15 Art Shows to See in Los Angeles This Summer


This summer, Los Angeles art institutions offer both sorely needed aesthetic escapes and deep dives into contemporary issues. There are several career-ranging surveys and historical reassessments, for one, including a look at Barbara T. Smith’s early Xerox work made on a rented copy machine in her living room; an exhibition at the Hammer covering the brief but brilliant career of late painter Noah Davis; and a Nancy Buchanan retrospective highlighting her multifaceted art practice alongside her commitment to education and collaboration. New work by Jeffrey Gibson at the Broad, Will Rawls at the ICA LA, and Karl Haendel at the Weisman Museum confront various dominant narratives, offering inclusive and disruptive multiplicities of voices. Meanwhile, two very different shows illustrate the role of art to speak to urgent needs and current events: a group exhibition at the California African American Museum focused on the legacy of Altadena’s Black community and its collective loss as a result of the recent Eaton Fire, and a Skirball show dedicated to comic-book artist Jack Kirby, who broadened the medium to address real-world challenges outside of its fantastical storylines. Collectively, these exhibitions underscore the role of the museum as both cultural refuge and community resource.
Barbara T. Smith: Xerox 914
Marciano Art Foundation, 4357 Wilshire Boulevard, Mid-Wilshire, Los Angeles
Through July 5

At 94 years old, Barbara T. Smith is a pioneering figure in West Coast performance art whose multi-disciplinary practice is defined by experimentation, incorporating painting, installation, video, and the early internet. In 1966, before garnering recognition for her performance works, she leased a Xerox 914 photocopier and placed it in the dining room of her Pasadena home. Over the course of eight months, she created thousands of reproductions by copying family photos, autobiographical ephemera, and her nude body, which she laid directly onto the machine’s glass plate. The resulting works — which range from two-dimensional prints to sculptural constructions and artists’ books — engage with seriality, technology, independent publishing, and feminist art, all with an air of expansive curiosity that is evident throughout her six-decade (and counting) career.
Mother Me Meanly
Chez Max et Dorothea, 2228 West 7th Street, Westlake, Los Angeles
Through July 12

Binary conceptions of mothers as either “good” or “bad” aren’t just limited to fairytales. But by contending with the complexities and contradictions of motherhood, Mother Me Meanly counters this false dichotomy. Curated by Lauren Guilford and Shana Hoehn, the exhibition features an intergenerational group of artists who reflect the nurturing, traumatic, generous, and transformative aspects of the maternal spectrum. Highlights include Alison Saar’s haunting sculpture “Milk Teeth” (2021) depicting a figure gnawing on a child’s wooden chair, an image from Ron Athey’s body-modified metamorphosis into the “Venus of Willendorf” (2024), and Dorothea Tanning’s delicate 1965 and ’68 watercolors in which friezes of organic forms vigorously writhe and twist.
------------------------------
Transcribe the stretch of the Los Angeles summer art shows text from "At 94 years" through "(and counting) career." word for word.

> Data segment
------------------------------
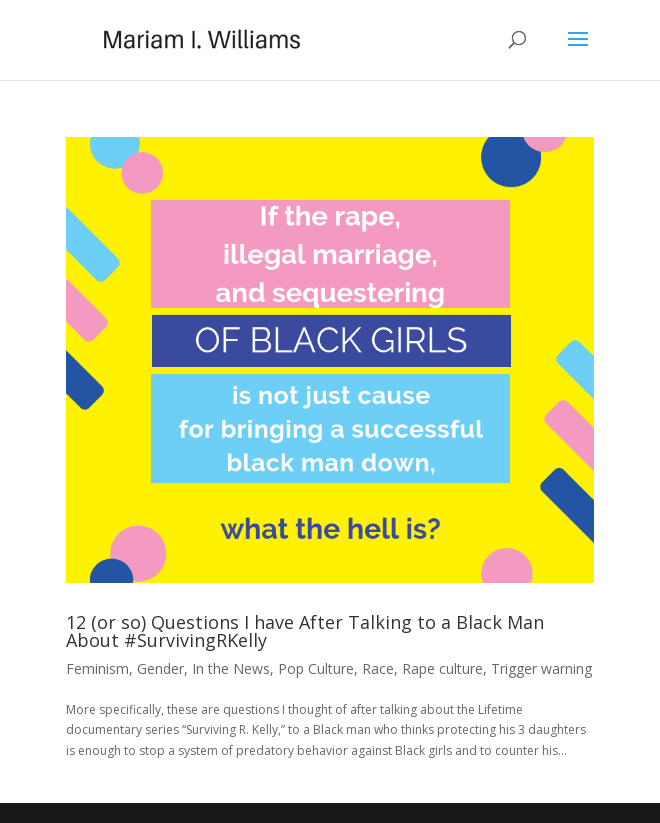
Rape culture (442, 668)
------------------------------
> Task output
At 94 years old, Barbara T. Smith is a pioneering figure in West Coast performance art whose multi-disciplinary practice is defined by experimentation, incorporating painting, installation, video, and the early internet. In 1966, before garnering recognition for her performance works, she leased a Xerox 914 photocopier and placed it in the dining room of her Pasadena home. Over the course of eight months, she created thousands of reproductions by copying family photos, autobiographical ephemera, and her nude body, which she laid directly onto the machine’s glass plate. The resulting works — which range from two-dimensional prints to sculptural constructions and artists’ books — engage with seriality, technology, independent publishing, and feminist art, all with an air of expansive curiosity that is evident throughout her six-decade (and counting) career.